OLED Display Technology
The primary difference between LCD and OLED displays is the way in which they’re illuminated. The pixels within OLEDs are self-illuminating, while LCD pixels are not: The entire LCD display must be illuminated by another mechanism such as a backlight.
Organic Light Emitting Devices (OLEDs) can generally be grouped into two categories based on their molecular structure: Monomers and polymers. Small molecule organic LEDs or SMOLEDs have monomers, which can be the building blocks of polymers. Polymer Large Molecule or Polymer type OLED (PLED). This thick-film technology was mostly developed at the University of Cambridge which spawned Cambridge Display Technologies (CDT).
The major differences between SMOLEDs and PLEDs are the manufacturing processes. The basic small molecule OLED pixel structure consists of a stack of thin organic layers between a transparent anode and a metallic cathode. The organic layers are comprised of a hole-injection layer, a hole-transport layer, an emissive layer, and an electron-transport layer. When a voltage is applied to the OLED, the holes (positive electric charge) and the electrons (negative electric charge) are generated from each of the two electrodes. When these holes and electrodes recombine in the emissive layer, the organic materials move into a high energy state called “excitation”. The excess energy in the material is released as light as the emissive layer returns to its original stable state, or “ground state”. The emitted color is determined by the doping of the material used in the emitting layer.

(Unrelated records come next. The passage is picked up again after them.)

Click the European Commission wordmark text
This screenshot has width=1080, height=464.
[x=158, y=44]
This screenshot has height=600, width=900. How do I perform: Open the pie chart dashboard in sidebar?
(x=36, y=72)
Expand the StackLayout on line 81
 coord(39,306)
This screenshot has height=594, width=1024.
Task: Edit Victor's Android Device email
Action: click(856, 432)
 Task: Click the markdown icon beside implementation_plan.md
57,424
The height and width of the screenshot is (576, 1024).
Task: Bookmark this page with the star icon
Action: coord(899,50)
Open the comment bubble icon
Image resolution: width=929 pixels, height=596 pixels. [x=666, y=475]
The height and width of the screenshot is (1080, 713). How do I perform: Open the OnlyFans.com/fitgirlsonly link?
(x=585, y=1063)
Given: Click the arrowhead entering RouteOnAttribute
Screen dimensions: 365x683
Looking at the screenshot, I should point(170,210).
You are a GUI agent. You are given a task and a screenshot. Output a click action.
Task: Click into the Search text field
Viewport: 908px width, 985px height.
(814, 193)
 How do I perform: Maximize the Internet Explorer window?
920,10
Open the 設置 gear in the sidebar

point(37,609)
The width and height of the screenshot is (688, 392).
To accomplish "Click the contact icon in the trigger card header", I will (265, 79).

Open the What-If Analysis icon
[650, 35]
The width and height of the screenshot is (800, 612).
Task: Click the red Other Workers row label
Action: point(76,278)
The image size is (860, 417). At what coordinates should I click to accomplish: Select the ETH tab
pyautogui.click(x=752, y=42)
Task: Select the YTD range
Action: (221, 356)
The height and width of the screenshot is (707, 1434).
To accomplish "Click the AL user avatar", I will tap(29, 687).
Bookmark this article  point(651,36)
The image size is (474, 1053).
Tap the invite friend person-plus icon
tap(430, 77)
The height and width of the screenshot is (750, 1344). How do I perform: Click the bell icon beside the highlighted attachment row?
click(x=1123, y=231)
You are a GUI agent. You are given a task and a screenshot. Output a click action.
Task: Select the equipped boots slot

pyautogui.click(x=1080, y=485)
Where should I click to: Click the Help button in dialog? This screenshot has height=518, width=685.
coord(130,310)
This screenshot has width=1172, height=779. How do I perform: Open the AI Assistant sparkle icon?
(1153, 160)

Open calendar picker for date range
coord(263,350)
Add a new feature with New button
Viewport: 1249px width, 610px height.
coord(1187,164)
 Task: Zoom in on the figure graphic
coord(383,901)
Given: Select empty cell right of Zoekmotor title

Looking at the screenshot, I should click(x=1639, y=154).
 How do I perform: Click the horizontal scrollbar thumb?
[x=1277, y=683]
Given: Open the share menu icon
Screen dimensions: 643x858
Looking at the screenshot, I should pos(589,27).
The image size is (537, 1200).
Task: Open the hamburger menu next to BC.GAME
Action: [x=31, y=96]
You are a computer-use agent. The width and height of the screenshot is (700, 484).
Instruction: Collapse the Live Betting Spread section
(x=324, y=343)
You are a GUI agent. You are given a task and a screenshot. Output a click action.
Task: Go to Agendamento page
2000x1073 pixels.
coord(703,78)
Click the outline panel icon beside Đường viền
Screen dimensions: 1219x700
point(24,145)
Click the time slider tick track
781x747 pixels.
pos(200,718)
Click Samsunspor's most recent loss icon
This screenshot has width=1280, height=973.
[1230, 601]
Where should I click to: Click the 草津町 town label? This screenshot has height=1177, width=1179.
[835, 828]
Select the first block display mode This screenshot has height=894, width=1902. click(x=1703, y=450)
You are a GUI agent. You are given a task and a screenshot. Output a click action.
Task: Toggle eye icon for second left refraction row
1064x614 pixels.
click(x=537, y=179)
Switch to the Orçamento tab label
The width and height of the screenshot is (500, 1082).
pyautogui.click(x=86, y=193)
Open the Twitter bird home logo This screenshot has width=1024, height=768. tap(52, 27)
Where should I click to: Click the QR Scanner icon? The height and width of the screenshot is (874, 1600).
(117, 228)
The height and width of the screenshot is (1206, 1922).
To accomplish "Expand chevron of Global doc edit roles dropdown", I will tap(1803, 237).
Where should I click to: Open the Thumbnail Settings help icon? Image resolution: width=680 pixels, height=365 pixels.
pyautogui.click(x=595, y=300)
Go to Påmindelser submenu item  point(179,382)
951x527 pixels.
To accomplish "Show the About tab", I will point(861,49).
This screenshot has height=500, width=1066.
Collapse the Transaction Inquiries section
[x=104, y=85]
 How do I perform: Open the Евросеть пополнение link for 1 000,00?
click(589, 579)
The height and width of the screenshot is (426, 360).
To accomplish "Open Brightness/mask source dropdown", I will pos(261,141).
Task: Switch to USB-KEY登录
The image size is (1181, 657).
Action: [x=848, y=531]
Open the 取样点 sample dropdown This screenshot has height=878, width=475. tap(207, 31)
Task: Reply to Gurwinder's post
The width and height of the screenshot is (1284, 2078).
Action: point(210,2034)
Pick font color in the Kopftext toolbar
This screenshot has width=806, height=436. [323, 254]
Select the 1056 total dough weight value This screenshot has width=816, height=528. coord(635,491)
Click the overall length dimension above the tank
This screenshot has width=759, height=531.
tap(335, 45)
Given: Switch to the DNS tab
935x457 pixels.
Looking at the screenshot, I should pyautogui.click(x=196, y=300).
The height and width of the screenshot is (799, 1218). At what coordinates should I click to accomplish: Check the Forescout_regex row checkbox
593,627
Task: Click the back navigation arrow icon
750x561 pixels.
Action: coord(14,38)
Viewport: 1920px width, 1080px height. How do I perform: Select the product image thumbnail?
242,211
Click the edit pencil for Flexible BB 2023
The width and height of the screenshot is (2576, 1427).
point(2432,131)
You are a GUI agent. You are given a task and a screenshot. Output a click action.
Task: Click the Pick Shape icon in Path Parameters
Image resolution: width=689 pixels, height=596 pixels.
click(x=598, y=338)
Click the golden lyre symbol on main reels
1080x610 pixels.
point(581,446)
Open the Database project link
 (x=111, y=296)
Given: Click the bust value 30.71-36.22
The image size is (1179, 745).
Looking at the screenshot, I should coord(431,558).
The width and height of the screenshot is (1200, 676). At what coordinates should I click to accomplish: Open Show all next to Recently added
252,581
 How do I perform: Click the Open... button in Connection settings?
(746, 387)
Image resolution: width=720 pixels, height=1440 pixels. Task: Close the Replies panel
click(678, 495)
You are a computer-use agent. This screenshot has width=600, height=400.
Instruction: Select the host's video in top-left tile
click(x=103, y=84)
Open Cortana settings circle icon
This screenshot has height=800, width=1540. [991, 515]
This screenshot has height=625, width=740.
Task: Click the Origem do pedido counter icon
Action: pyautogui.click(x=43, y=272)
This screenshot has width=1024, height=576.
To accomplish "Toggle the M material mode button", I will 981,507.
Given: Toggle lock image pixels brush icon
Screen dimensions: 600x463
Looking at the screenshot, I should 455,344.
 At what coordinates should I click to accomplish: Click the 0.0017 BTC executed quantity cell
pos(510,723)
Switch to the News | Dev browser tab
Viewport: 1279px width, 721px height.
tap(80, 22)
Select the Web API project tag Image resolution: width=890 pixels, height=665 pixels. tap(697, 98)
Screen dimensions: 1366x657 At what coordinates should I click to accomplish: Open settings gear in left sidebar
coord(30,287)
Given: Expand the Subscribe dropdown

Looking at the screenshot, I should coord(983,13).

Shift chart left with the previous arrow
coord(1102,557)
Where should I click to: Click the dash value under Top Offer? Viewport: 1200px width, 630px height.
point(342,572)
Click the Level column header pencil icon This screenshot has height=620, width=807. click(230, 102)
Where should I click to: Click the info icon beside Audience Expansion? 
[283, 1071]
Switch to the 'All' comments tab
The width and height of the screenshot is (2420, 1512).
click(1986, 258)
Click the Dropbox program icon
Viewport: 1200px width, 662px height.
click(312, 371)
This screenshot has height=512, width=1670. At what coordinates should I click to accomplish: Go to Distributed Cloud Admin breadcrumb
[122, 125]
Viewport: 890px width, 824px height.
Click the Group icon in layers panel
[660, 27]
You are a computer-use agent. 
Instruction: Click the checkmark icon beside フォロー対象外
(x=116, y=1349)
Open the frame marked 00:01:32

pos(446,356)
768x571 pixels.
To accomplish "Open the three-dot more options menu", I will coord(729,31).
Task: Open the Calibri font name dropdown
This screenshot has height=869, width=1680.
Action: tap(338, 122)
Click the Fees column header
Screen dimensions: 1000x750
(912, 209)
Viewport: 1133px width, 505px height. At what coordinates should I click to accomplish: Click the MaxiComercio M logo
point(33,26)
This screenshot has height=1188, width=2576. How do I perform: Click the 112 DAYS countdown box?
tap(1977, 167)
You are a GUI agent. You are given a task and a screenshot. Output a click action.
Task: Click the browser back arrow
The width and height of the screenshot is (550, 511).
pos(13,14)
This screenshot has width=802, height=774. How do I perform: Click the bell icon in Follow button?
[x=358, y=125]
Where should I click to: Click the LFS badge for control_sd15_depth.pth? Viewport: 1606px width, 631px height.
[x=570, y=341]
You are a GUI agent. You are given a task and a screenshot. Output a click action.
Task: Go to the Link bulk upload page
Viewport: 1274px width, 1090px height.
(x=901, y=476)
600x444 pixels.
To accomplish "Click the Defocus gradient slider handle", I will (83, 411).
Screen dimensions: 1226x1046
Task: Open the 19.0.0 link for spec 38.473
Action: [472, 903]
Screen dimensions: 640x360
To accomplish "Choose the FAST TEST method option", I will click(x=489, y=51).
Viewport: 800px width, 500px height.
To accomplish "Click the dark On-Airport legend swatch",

Advantages of OLED Displays
LCDs and OLEDs have a number of differences. One of the advantages of OLEDs is that they are self-illuminating and therefore don’t require a backlight mechanism. This means they can be made into much thinner forms than LCDs. They’re also uniformly bright, offer wide viewing angles (~90 degrees) with no gray inversion, and have better contrast than LCDs, offering – in some situations – a better quality image than LCDs. Their switching time is much shorter than that of LCDs as well, making them a better solution for video playback equipment. OLEDs are solid-state devices and have a wide operating temperature range. They will operate properly even at sub-zero temperatures, which isn’t possible for LCDs unless special heading mechanisms are built into them.
Disadvantages of OLED Displays
OLEDs don’t always function as well as LCDs when it comes to power consumption. If the content on the display is rich, it will drain their battery faster than it would on an LCD. Also, OLED emitter materials are sensitive to oxidation and moisture, making them less than ideal for wet environments.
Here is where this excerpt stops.